Porting AB PLC programs to PC


Thread Starter

robert trask

List persons,

Curious to any comments good or bad in taking RSLogix 5 programs into the RSLogix 5000 software - basically taking existing PLC code and porting it to a PC based platform.

A-B documentation and salesman give the thumb's up. What does the real world have to say?

Feel free to respond to me direct if nervous about A-B list watchers.

Robert Trask, P.E. [email protected]
Three Seas Group
Wilmington, NC USA

Larry Lawver


I'm concerned about the way you phrased your question. RSLogix5 is programming and documentation software for PLC-5 systems from
Allen-Bradley. RSLogix5000 is prog&doc software for ControlLogix (CLX) systems from A-B, a new control architecture not necessarily PC-based.

Both will support a PC-based control platform--- SoftLogix5 and SoftLogix5800, respectively--- but neither package you mentioned is a control solution itself. You should clarify your migration path for this discussion. What platform are you using now, and where do you want
to end up?

Now to your question, if I have it right: Reusing RSLogix5 code in RSLogix5000 to migrate from the PLC-5 to the CLX platform. I have had
pretty good results, but I have heard of problems. I'm looking forward to the submissions to this thread! I have come to the opinion (my own) that migrating to the CLX platform without embracing the producer-consumer architecture produces mediocre results.

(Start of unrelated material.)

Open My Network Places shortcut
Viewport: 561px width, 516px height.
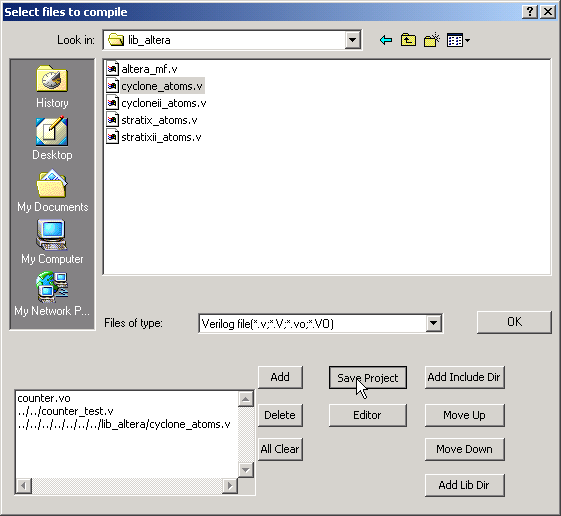point(52,294)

This isn't like the progression from the PLC to the PLC-2 to the PLC-5 to the Enhanced PLC-5, where the benefits of upgrading were obvious
and the risks were minimal. In that progression over the last three decades, the master-slave architecture stayed the same and the CPU
continuously improved.

With CLX, a lot of issues that used to be solved in code have been reduced to configuration issues, and producer-consumer architecture is
only a benefit if you move away from the master-slave thinking. While I am enthusiastic about CLX for new designs, I have found myself
recommending PLC-5s and SLC500s to existing customers expanding existing systems.

Ultimately, since PLC-5s and SLC500s are still getting enhanced and are in no danger of obsolescence, a client that just wants to do what these well-established products do might as well continue to buy them. (Again, my own opinion!!!) The benefits of the CLX architecture are not realized by simply reusing code.

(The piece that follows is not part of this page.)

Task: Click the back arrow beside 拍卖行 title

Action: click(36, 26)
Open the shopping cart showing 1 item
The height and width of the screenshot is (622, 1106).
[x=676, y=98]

Finally, I would be astounded to learn that anyone on the A-List is nervous about us A-B partisans. We play nice and put up with irrational attacks upon our products with a smile. For me, the List provides a valuable opportunity to learn what the world outside my market is experiencing with my products, for the benefit of my own clients. Thus, I hope that everyone responding to your question posts to the List.

Hope this helps!

Larry Lawver
Rexel / Central Florida

Trevor Ousey

I just attended an AB TechEd/ACIG session and you can convert PLC5 to ControlLogix, but there is a good chance it may run slower. Apparently there is a white paper at AB.com (somewhere?) discussing optimising for ControlLogix. At this stage I haven't tried it.

Trevor Ousey

Craig Spinharney

"Ultimately, since PLC-5s and SLC500s are still getting enhanced and are in no danger of obsolescence,"

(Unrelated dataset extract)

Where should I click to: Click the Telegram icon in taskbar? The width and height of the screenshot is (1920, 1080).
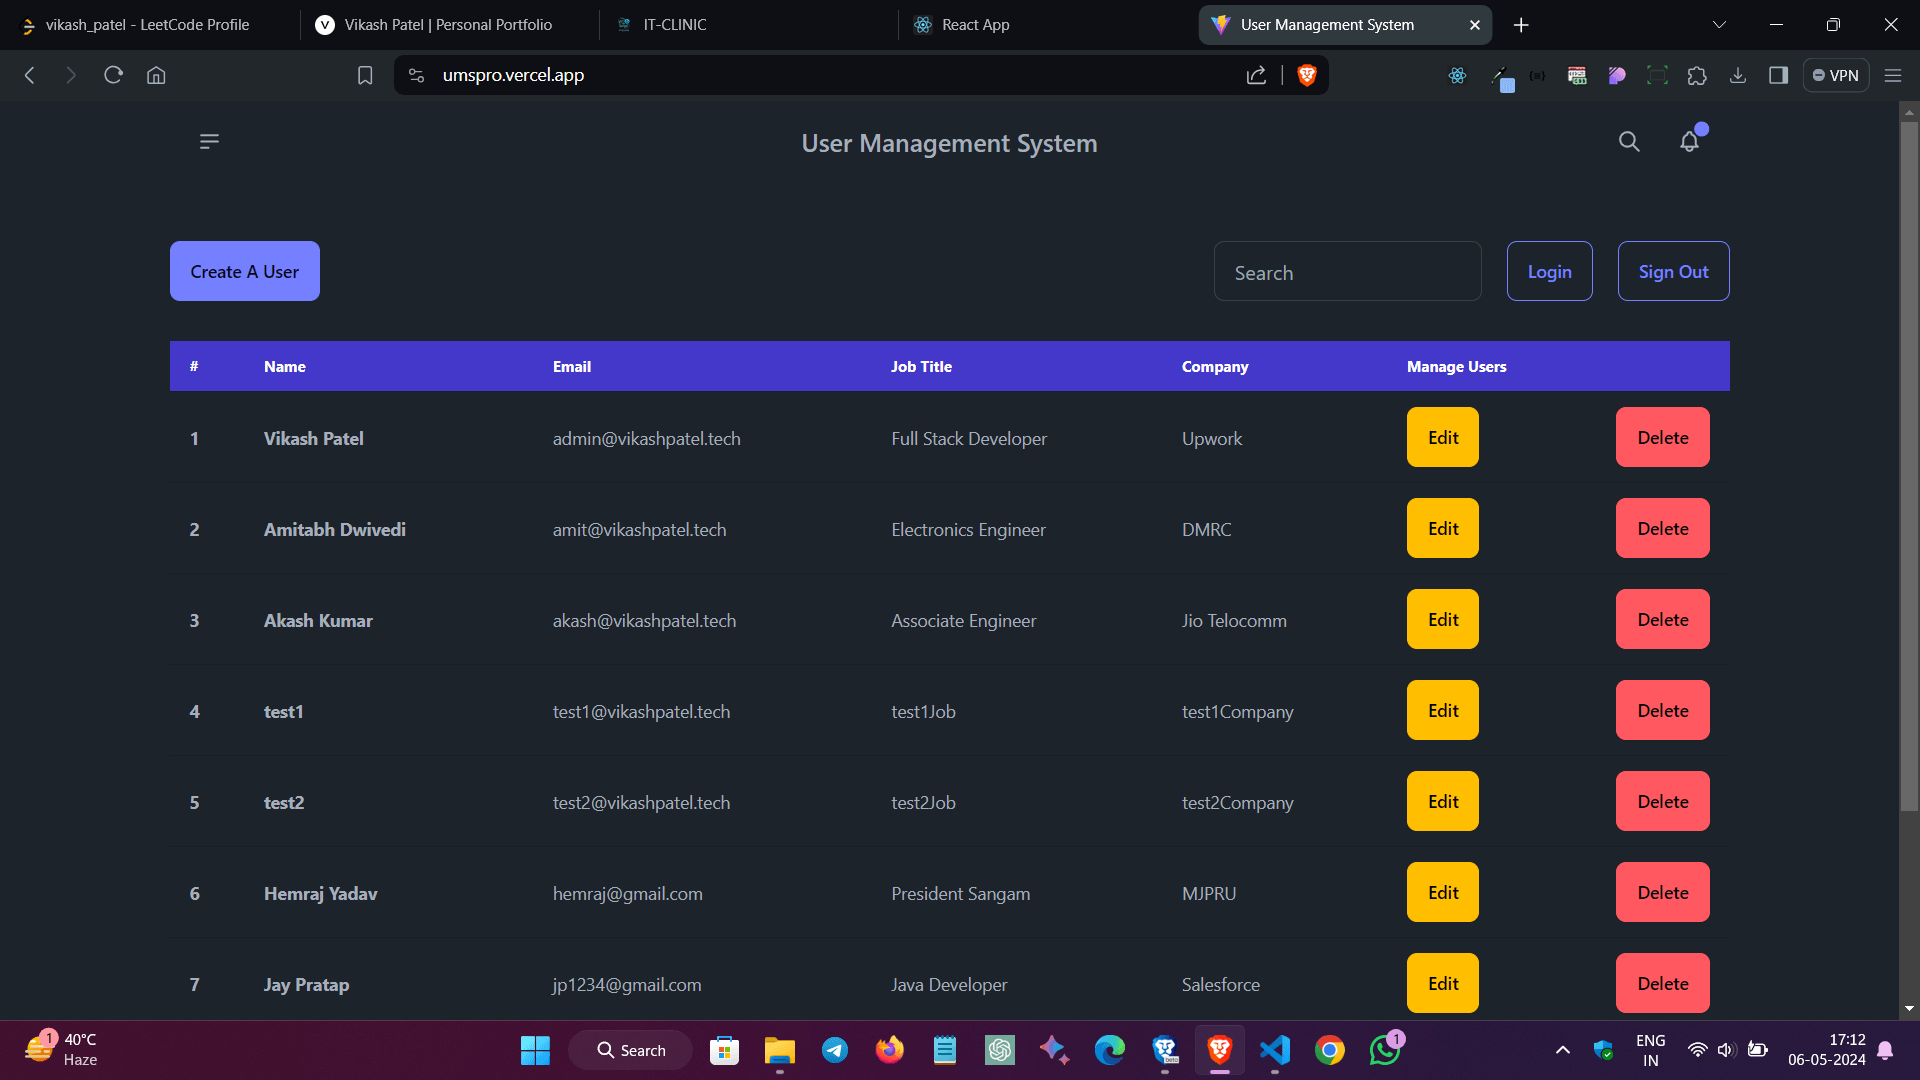(835, 1050)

Enhancements to the PLC-5 have been and are getting to be fewer and farther in between. With cost/performance considerations, the CLX is almost always a better solution to the PLC-5. The SLC500 on the other hand, has had enhancements (very recently too!!). It is still a very viable platform when a MicroLogix is not enough and the migration to CLX is fiscally out of the question.
The migration of code from PLC to CLX is not as clean as I would like it, but the fact that you are going from a structured (data tables) format to a more free-form environment poses problems for any conversion algorithm and a "best guess" is sometimes all that is rendered. But hey, the PLC-2 to PLC-5 conversion required mopping up as well due to communications, BCD, and unsupported command issues. All in all it does a pretty good job and yes, optimization after the fact is often necessary.